Es ist ein Horrorszenario: Nach einem Medikamententest mit gesunden Probanden landeten in Frankreich sechs Versuchsteilnehmer im Spital – einer von ihnen wurde für hirntot erklärt und ist inzwischen gestorben. Vier von ihnen leiden unter neurologischen Beschwerden, ihr Zustand ist laut den Behörden aber stabil.
Wie es genau dazu kommen konnte, ist noch gänzlich unklar. Das betroffene Labor der Firma Biotrial in Rennes wurde untersucht. Fest steht bisher: Die Versuchtsteilnehmer hatten einen Wirkstoff des portugiesischen Herstellers Bial erhalten. Um welchen es sich dabei konkret handelt, gibt das Unternehmen allerdings nicht bekannt. Der Vorfall sei «beispiellos», sagte die französische Gesundheitsministerin Marisol Touraine. Trotzdem bestehe kein Grund, sämtliche klinischen Tests zu unterbrechen.
2014: 195 klinische Studien bewilligt
In der Schweiz liegt die Zulassung klinischer Versuche bei der Arzneimittelbehörde Swissmedic. Diese bewilligte im Jahre 2014 insgesamt 195 klinische Studien. Tatsächlich fanden aber mehr Versuche statt. Seit 2014 das neue Humanforschungsgesetz in Kraft ist, dürfen die kantonalen Ethikkommissionen einen Teil der – als unproblematisch angesehenen – Tests selbst bewilligen. Laut dem Bundesamt für Gesundheit haben 2014 wohl zwischen 200 bis 400 klinische Versuche für Arzneimittel stattgefunden.
Bis zur Marktzulassung durchlaufen die Wirkstoffe mehrere Stufen. Das Mittel aus Frankreich befand sich in der sogenannten Phase 1. Nach umfangreichen Tests im Labor (mittels Zellkulturen und/oder Tierversuchen) wird die Substanz dabei erstmals an einer kleinen Zahl von – gesunden – Freiwilligen getestet. Das Augenmerk liegt darauf, wie verträglich ein Wirkstoff ist, wie er sich im Körper umwandelt und wie schnell er ausgeschieden wird.

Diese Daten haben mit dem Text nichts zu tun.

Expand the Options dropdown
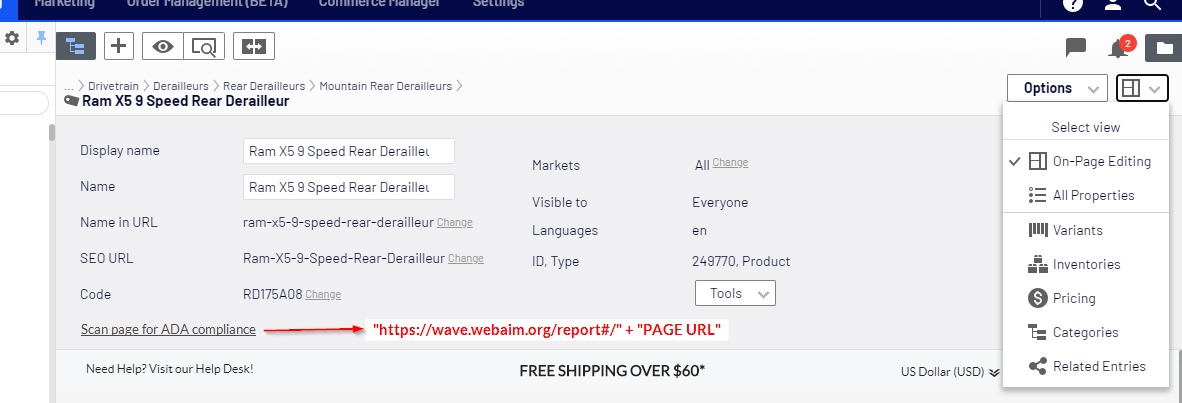 pos(1057,88)
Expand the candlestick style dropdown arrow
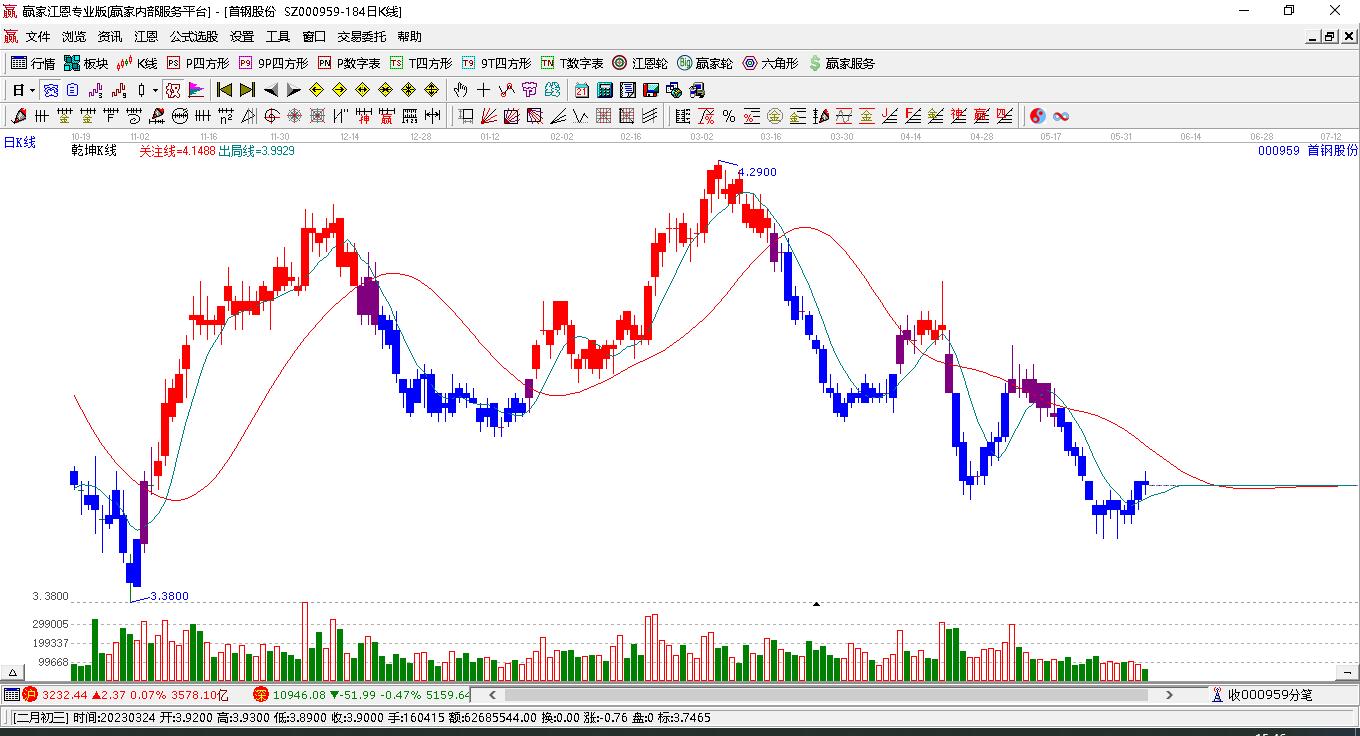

Erst wenn die Resultate zufriedenstellend sind, erfolgen Versuche mit Patienten (Phase 2).
«Gewisse Risiken bleiben»
Dass es bei Phase 1-Studien zu unliebsamen Überraschungen kommt, kann auch in der Schweiz passieren, sagt Professor Christian Seiler, Kardiologe und Präsident der Berner Ethikkommission. «Da die Medikamente bis zu diesem Zeitpunkt noch nie an Menschen getestet wurden, können unerwartete Nebenwirkungen auftreten.» Die Versuchsteilnehmer würden deshalb ausdrücklich darauf hingewiesen, dass gewisse Risiken beständen, so Seiler. Seines Wissens habe es hierzulande jedoch in den vergangenen zehn Jahren keine klinischen Versuche in der frühesten Testphase gegeben, die schwerwiegende Folgen für die Probanden gehabt hätten.

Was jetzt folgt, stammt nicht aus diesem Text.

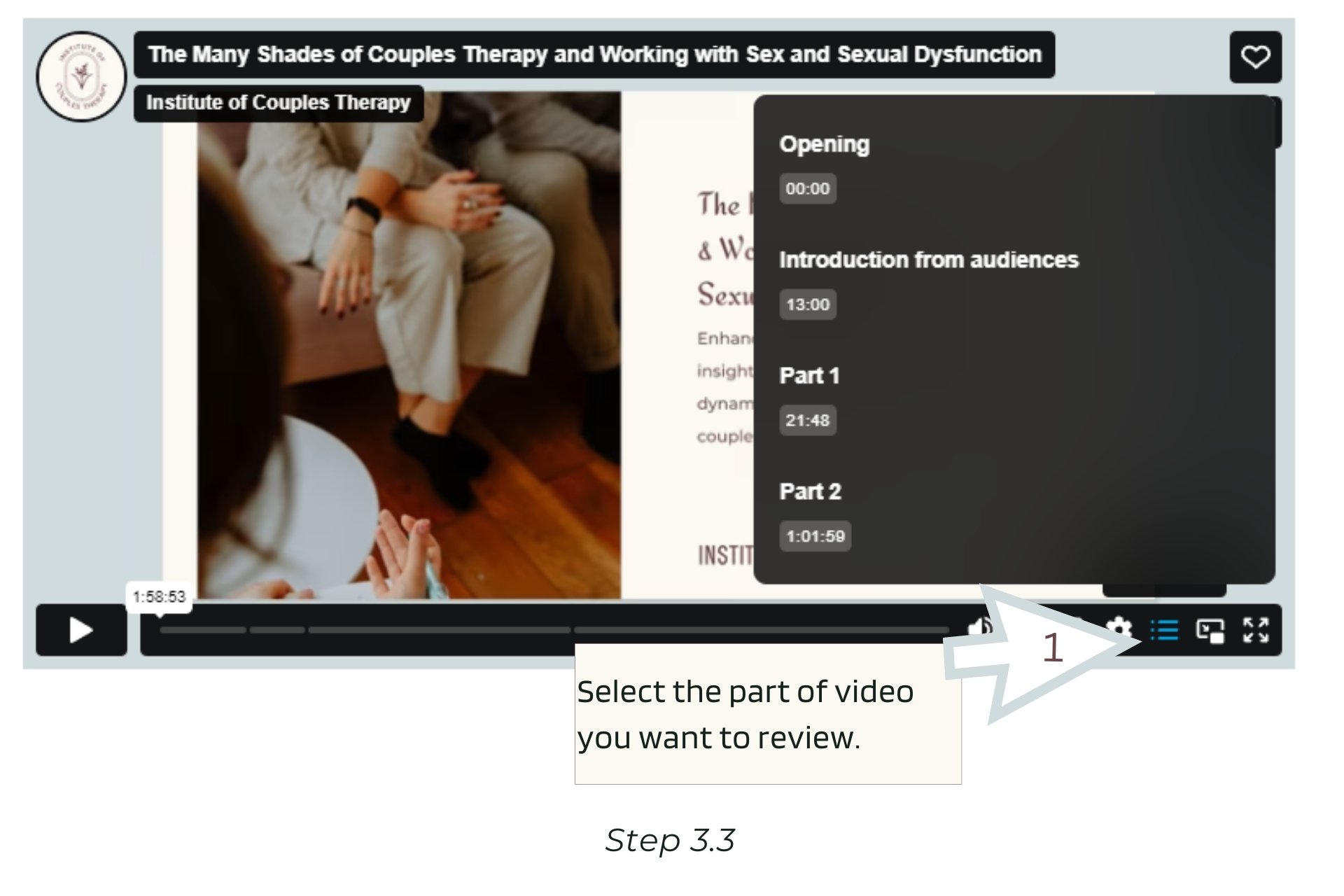The height and width of the screenshot is (896, 1344).
Task: Select the Part 1 chapter
Action: tap(808, 376)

Sowieso höchst selten kommt es in Europa zu Todesfällen in Zusammenhang mit klinischen Studien – vergleichbar mit den jüngsten Vorkommnissen ist laut Experten lediglich ein Fall: 2006 mussten in London sechs Männer nach der Teilnahme an einem Phase 1-Medikamententest auf die Intensivstation. Geprüft wurde damals ein Wirkstoff, der gegen Krankheiten wie Multiple Sklerose, rheumatische Arthritis und verschiedene Krebsformen entwickelt worden war. Die Probanden schwebten tagelang in Lebensgefahr, konnten aber allesamt gerettet werden.
Abschreckende Wirkung?
Beide Fälle seien sowohl tragisch wie aussergewöhnlich, sagt Brigitte Meier, Leiterin der Sektion Forschung am Menschen und Ethik beim Bundesamt für Gesundheit (BAG). Auch sie betont, dass bei Phase 1-Studien solch schwerwiegende Nebenwirkungen nicht 100-prozentig auszuschliessen seien. Doch einerseits müssten klinische Versuche in der Schweiz von Prüfbehörden bewilligt werden. «Zudem werden die Probanden während der Studie ganz engmaschig begleitet und auch nach Studienabschluss betreut.» Weiter gibt Meier zu bedenken, dass die Mittel im Labor bereits ausgiebig getestet worden seien. «Nicht umsonst gilt die Regel: Von 10'000 entwickelten Substanzen schaffen es zehn in die klinische Forschung und nur ein einziges als Medikament auf den Markt.»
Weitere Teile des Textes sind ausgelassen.